[erlang-questions] Bug ?!

Mon Oct 9 01:30:56 CEST 2006

I wrote about ,.. in Prolog:
	>  (b) if you make it two tokens, then you hve other problems:
	>    (1) if you can have a space there, why not a newline? why not a comment?
	>        So X = [1, 2, 3,
	> 		% this can go on for some time
	> 		.. L]

Richard Carlsson <richardc@REDACTED> replied:

	Sure. But that is not very different from normal Prolog/Erlang syntax:
	         X = [1, 2, 3
	  	    % this can go on for some time
	  	     |L]
	(that there is no comma after the '3' is not much of a visual cue in a 
	larger chunk of code). If the |-syntax is not a problem, I don't see why 
	the ..-syntax should be one.

The issue was not "visual cue" but "arbitrary amounts of white space
and commentary in the middle of a SINGLE logical token".
To the extent that "visual cue" is relevant here, it's not the ABSENCE
of a visual cue that is at issue, but the PRESENCE of a MISLEADING one.u

Put it this way, ",.." has *no* known advantages over "|".

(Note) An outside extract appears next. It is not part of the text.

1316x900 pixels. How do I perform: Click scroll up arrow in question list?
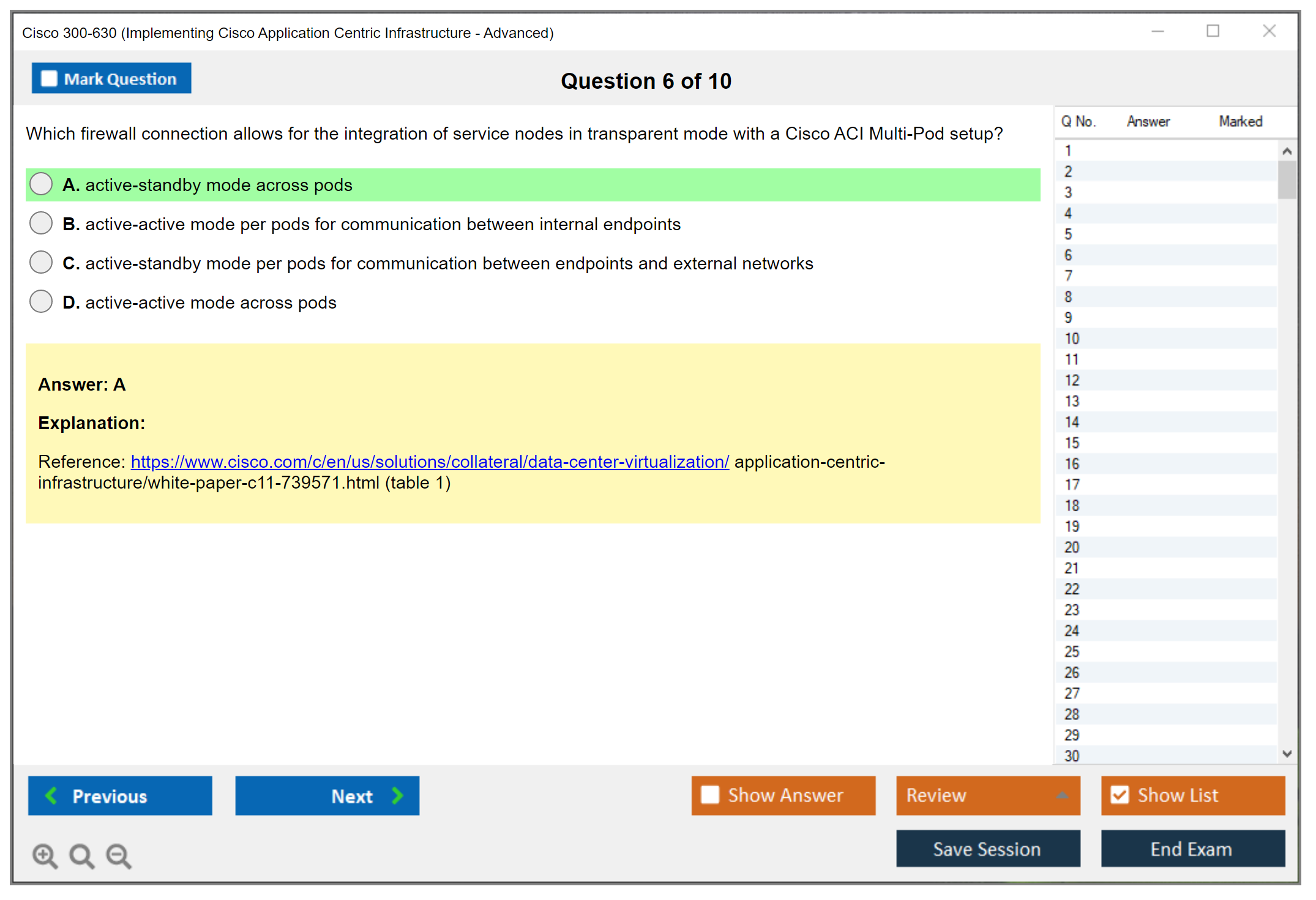coord(1287,151)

	> Problem 1:  is ,.. one token or two?
	>  (a) if you make it one token, then you have all sorts of problems:
	>    (1) ,.. is one token but in [.,.,.] ,. is two tokens, and in
	>        [...,...,...] ,... is two tokens again, and of course ,.2 had
	>        better be comma nought-point-two.
	>    (2) careful writers who put spaces after commas want to put a space
	>        after this one, [a, b, .. c]

	Of course.  My intention was to make '..' one token.

Nononono.  I didn't ask whether ".." was one token,
but whether ",.." was one token.  Different issue.

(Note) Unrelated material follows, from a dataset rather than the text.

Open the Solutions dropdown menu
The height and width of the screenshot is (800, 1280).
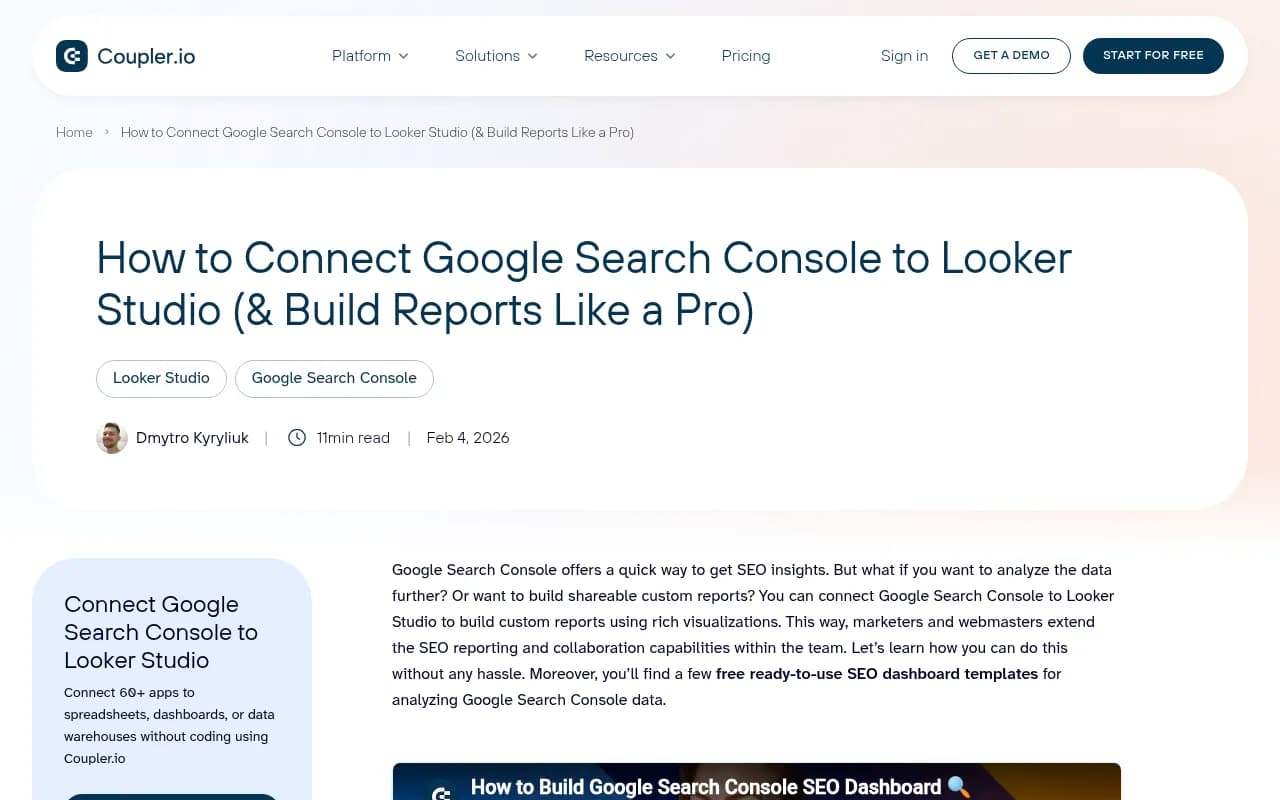(x=495, y=56)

	>    (2) you have a token which would otherwise belong to an established
	>        class of tokens (including +, ++, .+, --, -, .-, ..., ...., ....)
	>        but which can only occur in one place and then doesn't mean what
	>        they do.

	I'm not sure I follow you here.

Try taking what I wrote literally.
Remember that the set of operator-like tokens in Prolog is open,
not closed as it is in Erlang, and I was talking about Prolog.

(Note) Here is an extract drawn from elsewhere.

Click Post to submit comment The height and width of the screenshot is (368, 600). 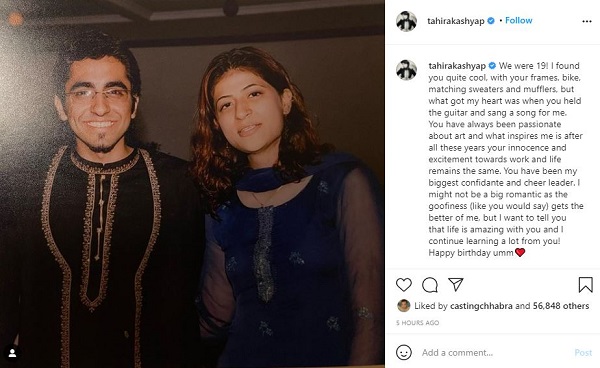(x=583, y=353)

Remembering that we are discussing Prolog experience with ,..; consider

    [.]	    [..] [...]         [....] 		are all one-element lists
    [.,.]        [...,...]     [....,....]	are all two-element lists
    [.,.,.]      [...,...,...] [....,....,....]	are all three-element lists

but	    [..,..]				was NOT a two-element list
	    [..,..,..]				was NOT a three-element list

and you can't say that wasn't confusing.

	> Problem 2:  ,.. just plain doesn't work the way people expect.
	>     They expect to write
	> 	[..,X,Y] = L		% oops, only allowed at end
	> 	[X,Y,..] = L		% oops, something must follow ..
	> 	[X,Y..Z] = L		% oops, a comma must precede ..	
	> 	[X,Y,..,Z] = L		% oops, a comma may not follow ..
	> 	[X,Y,..Z] = L		% !!OOPS!! I was expecting Z to be the
	> 				% last element of L, but it's a tail!
	> 
	> In fact, for someone fluent in Latin-based writing systems that make
	> use of ellipses, ,.. is appallingly HARD to get right.  In particular,
	> your [x,y,..] is one of the cases that wasn't allowed, any more than
	> [x,y|_] was allowed.
	> 
	> When ,.. was removed from Prolog, no-one was sorry to see it go.

	It seems that they were trying to do too much. As you noted, the variant 
	that I suggested was the only one that they did _not_ implement.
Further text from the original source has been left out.